Nutter leaves office with unemployment low
Along with mics, the unemployment rate is dropping as Michael Nutter's administration comes to an end.
Albeit with some bumps in between.
In one of his last announcements, the former Mayor of Philadelphia said last week that the city’s unemployment rate dropped to 5.9 percent. Nutter and the outgoing Deputy Mayor for Economic Development, Alan Greenberger, jointly released a statement saying the new data shows there are “more jobs in Philly than at any point in the last 15 years.” Nutter called the growing number of Philadelphians working “a positive sign of health in our local economy.”
“This latest employment data is further evidence that Philadelphia is on the right track and more jobs are being created in our city than any other time in recent memory,” said the former mayor.

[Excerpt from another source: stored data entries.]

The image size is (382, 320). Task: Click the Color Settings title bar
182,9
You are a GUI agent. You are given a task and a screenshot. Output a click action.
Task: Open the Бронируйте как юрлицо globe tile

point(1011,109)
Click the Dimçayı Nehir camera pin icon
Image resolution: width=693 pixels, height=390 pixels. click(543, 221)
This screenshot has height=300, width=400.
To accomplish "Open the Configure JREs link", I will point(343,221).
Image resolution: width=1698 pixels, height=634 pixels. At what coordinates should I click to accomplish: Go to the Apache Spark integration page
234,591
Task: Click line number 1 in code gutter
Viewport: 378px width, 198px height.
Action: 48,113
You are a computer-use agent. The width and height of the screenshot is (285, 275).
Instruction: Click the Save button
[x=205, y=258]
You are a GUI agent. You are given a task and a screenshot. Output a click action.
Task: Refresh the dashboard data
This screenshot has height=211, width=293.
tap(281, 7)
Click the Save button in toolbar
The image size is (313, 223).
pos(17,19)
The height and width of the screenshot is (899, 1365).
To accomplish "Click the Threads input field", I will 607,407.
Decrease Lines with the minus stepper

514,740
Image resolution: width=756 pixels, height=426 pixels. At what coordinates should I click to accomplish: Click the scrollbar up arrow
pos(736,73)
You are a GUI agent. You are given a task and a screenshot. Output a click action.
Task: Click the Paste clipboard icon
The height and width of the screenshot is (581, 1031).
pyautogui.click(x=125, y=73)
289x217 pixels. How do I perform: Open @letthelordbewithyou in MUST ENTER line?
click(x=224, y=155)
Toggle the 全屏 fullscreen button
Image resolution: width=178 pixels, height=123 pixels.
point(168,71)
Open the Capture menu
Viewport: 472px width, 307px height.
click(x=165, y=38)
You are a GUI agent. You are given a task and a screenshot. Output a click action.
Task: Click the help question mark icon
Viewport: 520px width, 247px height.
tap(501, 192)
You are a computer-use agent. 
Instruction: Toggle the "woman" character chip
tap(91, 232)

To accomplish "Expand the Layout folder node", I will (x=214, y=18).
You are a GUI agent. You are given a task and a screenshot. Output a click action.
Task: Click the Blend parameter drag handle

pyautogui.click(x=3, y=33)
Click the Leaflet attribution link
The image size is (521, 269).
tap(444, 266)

The data, released by the Bureau of Labor Statistics (BLS), reflects numbers gathered in November 2015. The change in the unemployment rate, which was 6.8 percent this time last year, is a bit more than the change in unemployment across the same span of time nationally (5.8 percent in Nov. 2014 to 5.0 percent in Nov. 2015).
When Nutter first took office, unemployment was 6.9 percent. Since then, unemployment in the city rose to the highest rates in the last two decades. In June 2009, the rate broke the 10 percent barrier and stayed around that range until early 2014. If you are curious, the highest rate during Nutter's leadership was 11.9 percent for Jul. 2012 and Jan. 2013. This newest rate marks the lowest for the outgoing administration since April 2008 (also 5.9 percent).
Nutter oversaw the city during the peak of a severe economic downturn for the U.S. economy more commonly known as the Great Recession.
More than 6,000 Philadelphians found jobs between October and November bringing the total employment number to 650,108. City officials said this is the highest it has been since December 1990. The number of jobs in the city also increased by 4,300 since October (the most since April 2001, say officials).
It is important to note, BLS numbers for the city are not seasonally adjusted. This means the usual holiday season hiring boom could have affected these employment numbers.
“As we end one Administration and begin another I want to thank all of the entrepreneurs, businesses, workers and economic development organizations that have helped Philadelphia recover from the recession and experience the recent growth we have achieved,” said Greenberger. The fact that so many Philadelphians are now at work is thanks to the strength of our neighborhoods, the resiliency of our small businesses, the investment made by our existing business community, and the fact that so many new companies have chosen Philadelphia as their home.”
Bonus statistic: the newest (2014) numbers from the U.S. Census show that 10 percent of those employed in Philadelphia are living under the poverty level. The same data set showed the national rate is 7.4 percent.